Table 7 shows the results of uni- and multivariate logistic regression for social function. The result of multivariate logistic regression showed that “current” status and “past” Hikikomori experience at baseline significantly decreased and “female” significantly increased the work/school status at the one-year follow-up (current Hikikomori OR = 0.30, 95% CI 0.13–0.68, p = .004; past Hikikomori OR = 0.40, 95% CI 0.20–0.82, p = .012; female OR = 1.96, 95% CI 1.04–3.70, p = .037).
Bonfferoni correction for multiple comparison setting the significance threshold as p<0.025 for two primary outcomes did not change the significance according to the Hikikomri status.

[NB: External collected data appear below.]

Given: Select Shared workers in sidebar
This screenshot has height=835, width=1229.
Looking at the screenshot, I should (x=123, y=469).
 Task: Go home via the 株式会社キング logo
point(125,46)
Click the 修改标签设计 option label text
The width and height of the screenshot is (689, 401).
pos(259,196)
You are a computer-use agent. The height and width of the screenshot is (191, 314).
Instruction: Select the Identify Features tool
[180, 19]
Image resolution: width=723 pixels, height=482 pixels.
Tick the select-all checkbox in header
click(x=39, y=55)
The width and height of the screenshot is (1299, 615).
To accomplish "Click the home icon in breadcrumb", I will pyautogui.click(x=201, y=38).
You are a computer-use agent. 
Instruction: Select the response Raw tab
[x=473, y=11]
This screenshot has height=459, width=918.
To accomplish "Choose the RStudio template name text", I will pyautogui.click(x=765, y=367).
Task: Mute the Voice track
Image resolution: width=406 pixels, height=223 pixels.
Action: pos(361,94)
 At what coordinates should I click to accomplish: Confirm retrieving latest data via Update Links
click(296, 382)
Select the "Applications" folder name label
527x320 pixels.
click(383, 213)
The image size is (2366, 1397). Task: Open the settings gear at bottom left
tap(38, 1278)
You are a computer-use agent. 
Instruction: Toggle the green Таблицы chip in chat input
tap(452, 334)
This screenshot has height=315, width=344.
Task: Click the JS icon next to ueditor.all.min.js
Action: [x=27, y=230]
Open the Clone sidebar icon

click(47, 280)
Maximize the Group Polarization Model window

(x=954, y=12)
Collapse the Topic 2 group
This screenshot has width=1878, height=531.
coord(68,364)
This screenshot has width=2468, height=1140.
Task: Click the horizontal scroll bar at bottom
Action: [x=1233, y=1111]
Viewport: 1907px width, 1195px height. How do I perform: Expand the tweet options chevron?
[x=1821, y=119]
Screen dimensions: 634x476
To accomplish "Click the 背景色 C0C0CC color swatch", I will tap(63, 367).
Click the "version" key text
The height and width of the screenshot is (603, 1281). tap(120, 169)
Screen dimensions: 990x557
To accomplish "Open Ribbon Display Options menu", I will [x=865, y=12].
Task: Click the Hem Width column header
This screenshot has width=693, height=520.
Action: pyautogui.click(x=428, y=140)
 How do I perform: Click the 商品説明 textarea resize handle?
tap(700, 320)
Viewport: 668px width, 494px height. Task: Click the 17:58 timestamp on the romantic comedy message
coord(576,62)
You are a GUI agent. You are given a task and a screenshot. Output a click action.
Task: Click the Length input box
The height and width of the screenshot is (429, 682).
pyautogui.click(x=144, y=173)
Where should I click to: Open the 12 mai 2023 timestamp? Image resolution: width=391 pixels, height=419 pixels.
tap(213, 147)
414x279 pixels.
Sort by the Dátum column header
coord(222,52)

We conducted the same analysis with the “current” Hikikomori patients. The “attendance in person at the first visit” was included as an independent variable this time. Factors that significantly predicted the regular visit/completed treatment by the logistic regression were as follows: the attendance in person at the first visit (univariate OR = 6.97, 95% CI 2.18–22.26, p = .001; multi-variate OR = 21.59, 95% CI 3.1– 150.30, p=.002), support by nurse (univariate OR=11.43, 95%CI 1.33–98.34, p=.027; multi-variate OR=10.00, 95% CI 0.73–137.51, p = .085), and support by PSW (univariate OR = 3.55, 95% CI 0.97–13.03, p = .056; multivariate OR = 15.24, 95% CI 1.62–143.26, p = .017). The percentage of patients who had attended the clinic regularly as of their one-year follow-up was 79.3% (n = 23) for those whom had “attended in person at first visit” and 35.5% (n = 11) for “others.”
Factors that significantly predicted the maintained contact with patients at clinic or home were as follows: the “attendance in person at the first visit” (univariate OR=3.79, 95%CI 1.26 to 11.46, p=.018; multivariate OR=4.74, 95%CI 1.04 to 21.58, p=.044) and “support by PSW” (univariate OR=4.62, 95%CI 0.93 to 23.01, p=.062; multivariate OR=14.43, 95%CI 1.29 to 161.42, p=.03).
The “female” factor significantly increased patients’ work/school/homemaker status at a one-year follow-up (univariate OR = 4.16; 95% CI 1.06–19.50; p = .041, adjusted for baseline social function; multivariate OR=6.23, 95%CI 0.95 to 40.83, p=.057). No other factors significantly predicted the work/school/homemaker social function. No factors predicted work/school status using the multivariate logistic regression.